Reference no: EM132668432

Project in Advanced Thermal and Fluid Engineering

Propeller analysis of a drone using Blade Element Method

1. About the project

The Blade Element Method (BEM), also called Blade Element Theory (BET) is introduced in this project for analysing the thrust, torque and power of propellers. In this project, BEM will be used to conduct aerodynamic analysis of a drone. Only vertical motion of the drone is considered. An Excel spreadsheet is provided in this project for calculations (you can find its user manual in the spreadsheet). Section 2 is the assignment. Section 3 is the instruction of the definitions and BEM formulae. Appendix A presents the detailed explanation of BEM theory, and Appendix B presents a MATLAB code based on the flow chart in Section 2.

2. Assignment
Students need to write a report to complete all the assigned questions in this section. In each question, you need to clearly explain (using not only formulae but also words) how the calculation are performed and clearly present the procedure. You will lose marks if you only give answers.
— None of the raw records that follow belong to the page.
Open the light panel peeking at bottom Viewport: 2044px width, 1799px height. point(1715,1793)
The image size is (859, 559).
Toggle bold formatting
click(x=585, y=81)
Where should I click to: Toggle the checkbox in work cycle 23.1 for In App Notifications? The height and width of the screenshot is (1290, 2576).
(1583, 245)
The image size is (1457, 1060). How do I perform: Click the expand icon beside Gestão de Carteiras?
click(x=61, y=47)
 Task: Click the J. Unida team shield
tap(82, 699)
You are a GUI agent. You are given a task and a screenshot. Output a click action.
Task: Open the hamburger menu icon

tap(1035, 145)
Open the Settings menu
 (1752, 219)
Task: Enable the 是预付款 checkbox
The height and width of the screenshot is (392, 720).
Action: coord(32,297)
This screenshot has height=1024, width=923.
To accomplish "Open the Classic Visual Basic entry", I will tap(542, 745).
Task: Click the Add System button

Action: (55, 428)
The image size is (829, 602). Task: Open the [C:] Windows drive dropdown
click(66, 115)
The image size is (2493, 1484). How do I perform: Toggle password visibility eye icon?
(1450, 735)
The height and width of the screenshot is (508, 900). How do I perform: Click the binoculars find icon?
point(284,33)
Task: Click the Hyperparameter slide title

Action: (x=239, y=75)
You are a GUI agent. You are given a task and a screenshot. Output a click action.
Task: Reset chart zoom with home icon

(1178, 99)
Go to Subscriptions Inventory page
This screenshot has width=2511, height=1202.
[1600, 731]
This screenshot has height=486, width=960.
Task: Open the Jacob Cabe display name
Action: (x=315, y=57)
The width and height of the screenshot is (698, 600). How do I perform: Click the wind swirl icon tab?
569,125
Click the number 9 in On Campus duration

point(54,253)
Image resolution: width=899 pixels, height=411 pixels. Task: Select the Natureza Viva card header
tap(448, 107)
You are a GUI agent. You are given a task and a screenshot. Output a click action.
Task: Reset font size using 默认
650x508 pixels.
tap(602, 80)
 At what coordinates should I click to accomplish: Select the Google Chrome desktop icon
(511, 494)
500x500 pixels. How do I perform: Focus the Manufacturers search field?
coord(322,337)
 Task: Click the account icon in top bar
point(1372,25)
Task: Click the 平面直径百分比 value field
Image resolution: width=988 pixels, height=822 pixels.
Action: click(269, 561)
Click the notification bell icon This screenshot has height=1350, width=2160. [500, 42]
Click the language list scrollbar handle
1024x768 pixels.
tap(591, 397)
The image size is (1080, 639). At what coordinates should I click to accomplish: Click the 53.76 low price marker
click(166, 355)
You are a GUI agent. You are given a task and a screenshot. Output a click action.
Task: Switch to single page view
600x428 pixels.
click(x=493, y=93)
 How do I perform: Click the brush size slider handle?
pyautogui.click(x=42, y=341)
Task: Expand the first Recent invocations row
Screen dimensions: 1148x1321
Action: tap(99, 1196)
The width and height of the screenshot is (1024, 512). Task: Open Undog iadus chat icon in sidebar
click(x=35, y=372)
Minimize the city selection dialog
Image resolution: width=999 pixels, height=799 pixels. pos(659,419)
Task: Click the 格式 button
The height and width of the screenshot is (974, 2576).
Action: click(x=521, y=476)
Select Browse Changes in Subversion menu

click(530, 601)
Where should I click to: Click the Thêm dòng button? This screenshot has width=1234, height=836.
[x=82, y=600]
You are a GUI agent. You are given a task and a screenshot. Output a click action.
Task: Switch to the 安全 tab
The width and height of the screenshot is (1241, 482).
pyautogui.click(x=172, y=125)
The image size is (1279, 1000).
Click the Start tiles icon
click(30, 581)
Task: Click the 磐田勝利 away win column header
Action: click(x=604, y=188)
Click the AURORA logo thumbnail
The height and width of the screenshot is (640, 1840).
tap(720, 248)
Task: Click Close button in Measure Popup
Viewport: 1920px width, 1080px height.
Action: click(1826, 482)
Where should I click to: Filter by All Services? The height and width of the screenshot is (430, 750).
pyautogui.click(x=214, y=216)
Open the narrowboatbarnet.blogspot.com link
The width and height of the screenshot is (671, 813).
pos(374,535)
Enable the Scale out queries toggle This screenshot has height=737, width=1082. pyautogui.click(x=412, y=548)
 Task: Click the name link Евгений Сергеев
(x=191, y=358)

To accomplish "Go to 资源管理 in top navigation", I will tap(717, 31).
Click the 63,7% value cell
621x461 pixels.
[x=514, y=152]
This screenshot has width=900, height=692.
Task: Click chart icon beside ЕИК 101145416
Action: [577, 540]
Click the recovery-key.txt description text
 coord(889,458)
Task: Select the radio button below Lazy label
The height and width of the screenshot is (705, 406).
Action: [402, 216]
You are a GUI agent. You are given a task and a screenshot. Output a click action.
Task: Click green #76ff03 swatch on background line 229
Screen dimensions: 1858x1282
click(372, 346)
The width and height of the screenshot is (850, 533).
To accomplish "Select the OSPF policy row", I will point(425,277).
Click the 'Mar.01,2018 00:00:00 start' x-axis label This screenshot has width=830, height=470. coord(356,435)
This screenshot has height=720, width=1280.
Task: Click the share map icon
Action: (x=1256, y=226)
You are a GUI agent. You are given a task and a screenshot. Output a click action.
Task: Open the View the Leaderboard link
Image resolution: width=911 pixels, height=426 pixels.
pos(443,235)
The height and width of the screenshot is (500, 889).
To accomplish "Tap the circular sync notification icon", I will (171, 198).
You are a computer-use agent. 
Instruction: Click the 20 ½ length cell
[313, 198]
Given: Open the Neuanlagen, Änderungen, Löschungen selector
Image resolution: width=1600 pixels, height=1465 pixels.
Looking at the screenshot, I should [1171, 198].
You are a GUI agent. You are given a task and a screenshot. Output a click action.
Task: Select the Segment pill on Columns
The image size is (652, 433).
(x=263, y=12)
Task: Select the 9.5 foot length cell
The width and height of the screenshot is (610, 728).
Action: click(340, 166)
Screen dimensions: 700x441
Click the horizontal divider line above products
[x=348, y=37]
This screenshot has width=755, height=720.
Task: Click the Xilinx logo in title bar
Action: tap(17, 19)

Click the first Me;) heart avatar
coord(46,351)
The drone has four identical propellers and each propeller has 2 blades. In this project, we only discuss the vertical motion of the drone. The geometric and operation parameters listed in Table 1 are related to student ID. Using wrong data because of using wrong student ID will cause a zero mark of the report.

The drone is moving up with a constant velocity U. In the following questions, please using the above listed parameters if they are not given or asked.

List of questions:

(1) You need to answer all the questions in this part. You need to clearly explain the procedure you have followed to complete this work, and discuss how the velocity affects the performance of the drone.
a. What is the maximum weight the drone can lift (the thrust at zero velocity)?
b. The thrust and torque will become negative if the U is sufficiently large. Find out at what velocity U the thrust and torque change from positive to negative (i.e. the thrust is zero). A numerical method for finding out U where thrust is zero is given in Appendix C.
c. Use a well-designed diagrams to show the variations of the thrust, torque and required motor power with the velocity U. An example is to use thrust-versus-U curve for thrust.

(2) If the total mass of the drone is (50+5k) kg (k is the last digit of your student ID) and the drone is accelerating vertically from a static state (using a very small value of U=0.0001 m/s), what would be the acceleration of the drone and its direction? Using graph to show how the acceleration is related to the vertical velocity (for example acceleration vs velocity diagram). Present the procedure (steps) for the calculation.

(3) If the total mass of the drone is (50+5k) kg (k is the last digit of your student ID), find out what is the minimum rotational speed and motor power required to lift the drone up at a velocity of U=1 m/s (See appendix D). You need to clearly explain how you find out the answer. Power is the product of the torque and angular speed.

(4) The four propellers are replaced by one single propeller with a propeller disk area the same as the sum of the original four propeller disk areas. The disk area of a propeller is πD2/4. The total mass of the drone is the same as the mass of question (3), find out what is the minimum rotational speed and motor power required to lift the drone up at a velocity of U=1 m/s. Compare the motor power with the motor power calculated in question (3). You need to clearly explain how you find out the answer and show the procedure/steps. (25% marks)

Question 6 and 7 are optional (no extra or bonus marks for completing optional task). You do not need to include them in the report. These two questions are for those students who are interested in some more investigation.

(5) Develop a MATLAB code based on the flow chart in Section 3 for calculating thrust and torque of a propeller. This optional task give you a chance to practice applying MATLAB in propeller aerodynamic design.

(6) The BEM method is an empirical method that involve assumptions and simplifications. What are its assumptions and simplifications that could cause errors? You need to find out answer of this question in literature, not in this document.